> _WHAT THIS TASK INVOLVES_: Copy out the lines below word for word, everything from the one containing "Where should I" down to the last line. Leave the pictures out of your copy.

> _RECORD EXTRACTS_:
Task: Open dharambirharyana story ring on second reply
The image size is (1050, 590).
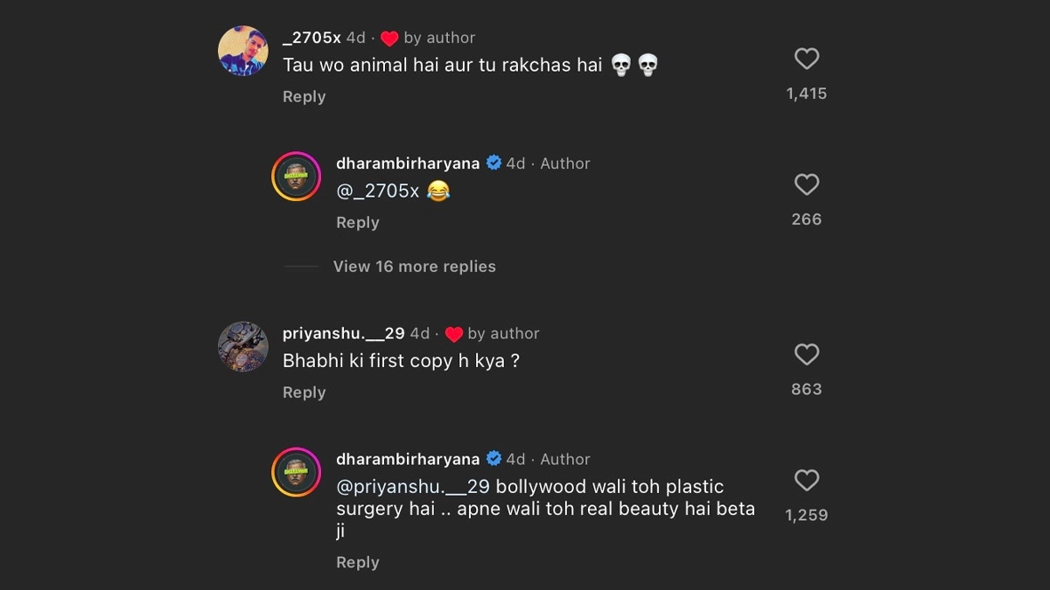Action: (296, 472)
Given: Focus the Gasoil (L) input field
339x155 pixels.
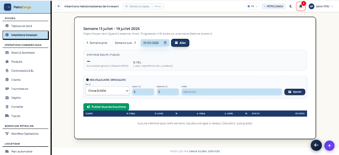Looking at the screenshot, I should click(x=143, y=92).
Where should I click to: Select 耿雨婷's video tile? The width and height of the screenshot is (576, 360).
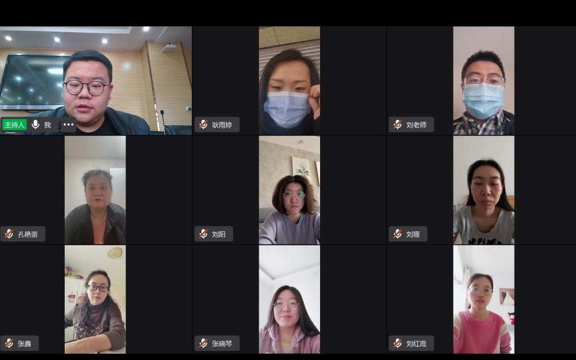(x=290, y=80)
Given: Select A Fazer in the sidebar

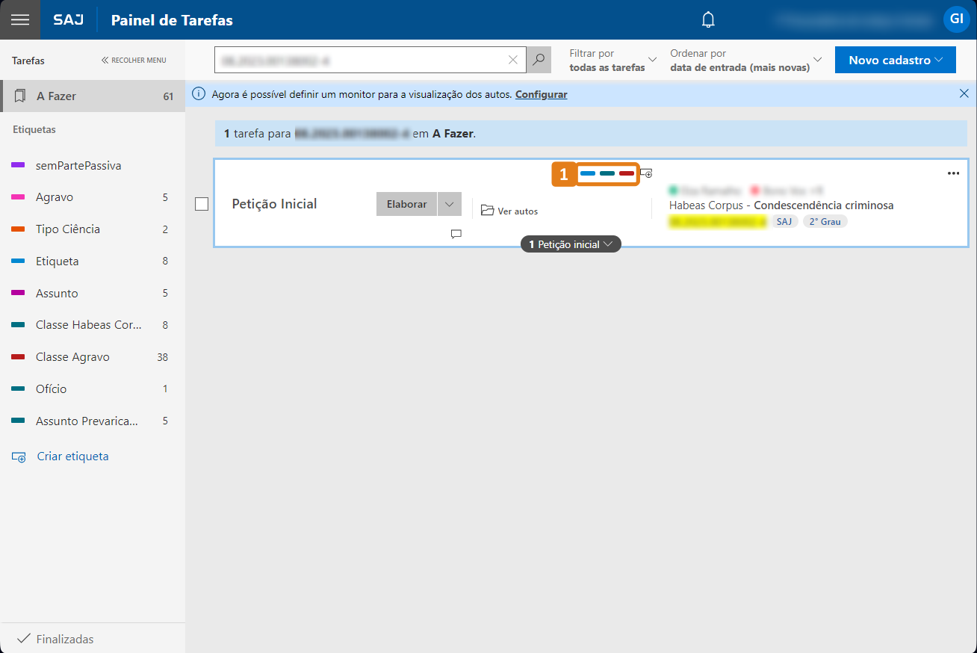Looking at the screenshot, I should pos(93,96).
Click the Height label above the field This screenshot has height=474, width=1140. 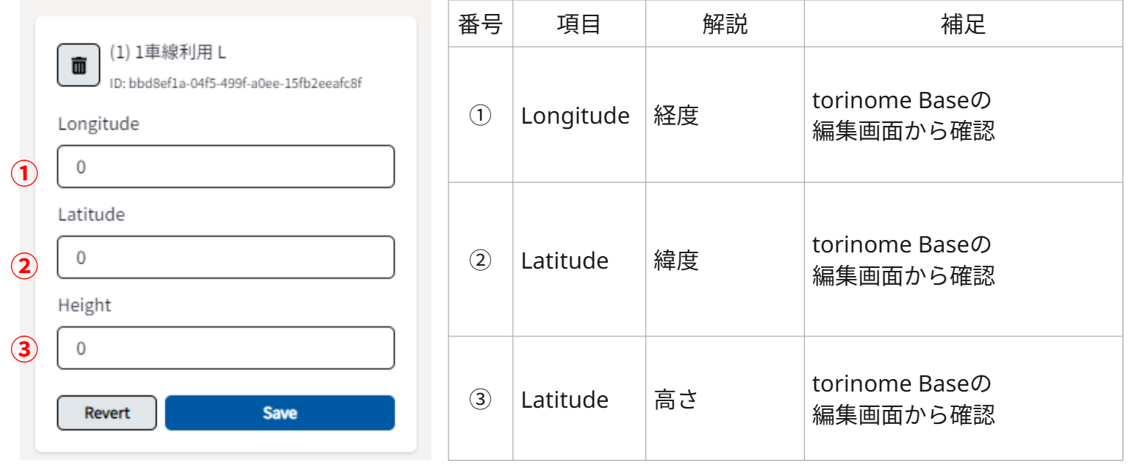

> _EXERCISE RESPONSE_:
Where should I click to: Select 耿雨婷's video tile? The width and height of the screenshot is (576, 360).
(x=290, y=80)
Given: Select A Fazer in the sidebar

Looking at the screenshot, I should pos(93,96).
Click the Height label above the field This screenshot has height=474, width=1140. 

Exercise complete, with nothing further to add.